The drugs do work: antidepressants are effective, study shows

A review from a cardiologist of the meta-analysis posted in the original post in this thread :

Fawning Coverage of New Antidepressants Review Masks Key Caveats

A recent review and meta-analysis of 522 randomised trials, including about 117,000 participants suffering from depression, has concluded that all antidepressants are better than a dummy tablet.

While numerous studies were included, the analysis and review itself seem to be mathematical and unidimensional. The number of patients in these studies is too small and the follow-up too brief to make a convincing argument about effectiveness. It is well known that antidepressant pills take as long as a month to kick in, that dropout rates are high (as much as 400% more than placebo), while their efficacy as compared to placebo is marginal in clinical terms.

As a cardiologist, I am concerned that amitriptyline, a tricyclic antidepressant developed in the 1950s, has emerged as the most effective antidepressant compared to placebo. Amitriptyline is notorious for triggering sustained ventricular tachycardia. This is a potentially lethal rhythm disturbance that can kill if not treated immediately. Almost every heart patient whose heart has been weakened (by a previous heart attack, hypertension, valvular pathology, etc.) is susceptible to it.
 
Just heard this on the news:
"
The Royal College of Psychiatrists challenged over burying of inconvenient antidepressant data

The following letter was sent, by email, at 2.26pm today:

To: Professor Wendy Burn, President – Royal College of Psychiatrists;
Professor David Baldwin, Chair, Psychopharmacology Committee – Royal College of
Psychiatrists.

February 28, 2018

Dear Professors Burn and Baldwin

On 24.2.2018 The Times published a letter signed by you, in your capacities as President, and Chair of the Psychopharmacology Committee, of the Royal College of Psychiatrists (RCP). In that letter you made the following claim: ‘We know that in the vast majority of patients, any unpleasant symptoms experienced on discontinuing antidepressants have resolved within two weeks of stopping treatment’

We believe that statement is not evidence-based, is incorrect and has misled the public on an important matter of public safety."

the rest here:
http://cepuk.org/2018/03/01/royal-c...ged-burying-inconvenient-antidepressant-data/
 
Another article
Royal College of Psychiatrists leaders accused of 'dangerous' and 'misleading' comments on antidepressant withdraw
Marion Brown, a psychotherapist from Helensburgh who has been petitioning the Scottish Parliament to improve the support available to patients harmed by dependence on prescription pills including antidepressants, said professors' letter was "absolutely shocking". Her petition has been backed by organisations including the BMA.

+--

Instructions:
- A) Repeat the antidepressant discussion word for word from "As a cardiologist, I" up to and including "susceptible to it.".
- B) Carry on writing the antidepressant discussion past its last sentence.
None of the items relate to the antidepressant discussion.

+--

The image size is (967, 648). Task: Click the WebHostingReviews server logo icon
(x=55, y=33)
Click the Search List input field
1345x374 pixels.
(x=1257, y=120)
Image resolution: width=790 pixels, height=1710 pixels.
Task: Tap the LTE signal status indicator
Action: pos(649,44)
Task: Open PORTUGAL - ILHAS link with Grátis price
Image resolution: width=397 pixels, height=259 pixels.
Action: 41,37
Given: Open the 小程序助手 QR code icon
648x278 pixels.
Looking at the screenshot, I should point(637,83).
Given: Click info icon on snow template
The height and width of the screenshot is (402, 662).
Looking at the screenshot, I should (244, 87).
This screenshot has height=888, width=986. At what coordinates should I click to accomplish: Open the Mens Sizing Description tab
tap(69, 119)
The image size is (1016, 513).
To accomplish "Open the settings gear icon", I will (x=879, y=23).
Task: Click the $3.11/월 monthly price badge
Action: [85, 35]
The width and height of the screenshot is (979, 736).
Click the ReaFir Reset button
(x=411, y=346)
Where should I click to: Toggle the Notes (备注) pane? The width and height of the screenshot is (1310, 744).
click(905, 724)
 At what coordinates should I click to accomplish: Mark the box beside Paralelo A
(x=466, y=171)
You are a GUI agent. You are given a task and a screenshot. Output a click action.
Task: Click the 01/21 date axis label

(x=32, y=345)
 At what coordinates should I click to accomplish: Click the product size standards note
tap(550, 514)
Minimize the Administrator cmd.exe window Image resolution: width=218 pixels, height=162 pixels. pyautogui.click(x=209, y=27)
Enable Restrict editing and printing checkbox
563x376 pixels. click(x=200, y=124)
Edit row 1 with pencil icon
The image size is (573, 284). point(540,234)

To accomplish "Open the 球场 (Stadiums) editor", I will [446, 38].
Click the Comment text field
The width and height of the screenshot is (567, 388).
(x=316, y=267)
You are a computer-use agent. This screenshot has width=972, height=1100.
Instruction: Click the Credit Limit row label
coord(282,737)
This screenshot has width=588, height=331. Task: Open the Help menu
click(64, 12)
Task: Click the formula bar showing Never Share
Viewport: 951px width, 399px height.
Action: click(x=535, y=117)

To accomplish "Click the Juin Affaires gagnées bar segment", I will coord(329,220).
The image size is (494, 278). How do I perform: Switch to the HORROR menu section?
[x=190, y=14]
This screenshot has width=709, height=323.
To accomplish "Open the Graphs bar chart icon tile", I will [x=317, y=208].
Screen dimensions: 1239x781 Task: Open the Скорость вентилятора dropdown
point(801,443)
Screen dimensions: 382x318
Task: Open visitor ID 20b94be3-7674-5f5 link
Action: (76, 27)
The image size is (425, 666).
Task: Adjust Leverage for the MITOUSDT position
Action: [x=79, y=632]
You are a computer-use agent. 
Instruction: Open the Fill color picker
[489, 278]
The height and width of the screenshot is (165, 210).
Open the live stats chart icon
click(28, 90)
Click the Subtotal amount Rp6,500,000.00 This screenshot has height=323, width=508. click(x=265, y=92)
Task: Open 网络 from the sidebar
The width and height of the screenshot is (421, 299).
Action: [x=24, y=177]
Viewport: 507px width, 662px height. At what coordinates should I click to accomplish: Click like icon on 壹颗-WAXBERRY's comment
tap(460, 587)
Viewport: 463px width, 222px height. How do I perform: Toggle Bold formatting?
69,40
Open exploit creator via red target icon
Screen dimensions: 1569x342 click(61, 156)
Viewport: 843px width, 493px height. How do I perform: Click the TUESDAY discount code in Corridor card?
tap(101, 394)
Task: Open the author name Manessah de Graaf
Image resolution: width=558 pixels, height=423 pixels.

+--

Responses to the tasks:
- A)
As a cardiologist, I am concerned that amitriptyline, a tricyclic antidepressant developed in the 1950s, has emerged as the most effective antidepressant compared to placebo. Amitriptyline is notorious for triggering sustained ventricular tachycardia. This is a potentially lethal rhythm disturbance that can kill if not treated immediately. Almost every heart patient whose heart has been weakened (by a previous heart attack, hypertension, valvular pathology, etc.) is susceptible to it.

- B)
She added: "The Royal College of Psychiatrists either have no idea of the problems these drugs, and antidepressants in particular, are causing, or they do know and they're trying to not know - a wilful blindness."

The letter of complaint, submitted by Dr John Read, a professor of clinical psychology at the University of East London, is signed by another 29 psychiatrists, academics and patients who have suffered years of withdrawal symptoms after coming off antidepressants
http://www.heraldscotland.com/news/...ments_on_antidepressant_withdrawal/?ref=fbshr

And Sir Simon himself, with his incomparable condescending tone:

I saw several tweets of people complaining of being classified as having "medically unexplained symptoms" when trying to withdraw from antidepressants.
What a convenient dust bin to avoid taking any responsabilty at any time...
 
"
The Horrific Effects of Not Being Believed

By most accounts Jose Mario Bergolio is a remarkable person. It came as a shock to his fans then a few months ago when he visiting Chile he came out against victims of child abuse. The issue centered on one bishop whom survivors of abuse fingered as complicit with what had happened. JMB obviously liked the man and took the position he was innocent until proven guilty.

When it comes to us, you have to believe in us but for us to believe in you we need proof.

This is the same dynamic as found in establishment (Royal College of Psychiatrists, APA, WPA and other physician organizations) responses to Drug Wrecks such as antidepressant dependence. The plural of anecdotes is not data, they say. We have the data, all you have is anecdotes.

When power is at play, those with power are innocent until proven guilty, those without it are guilty until proven innocent. It has been ever thus.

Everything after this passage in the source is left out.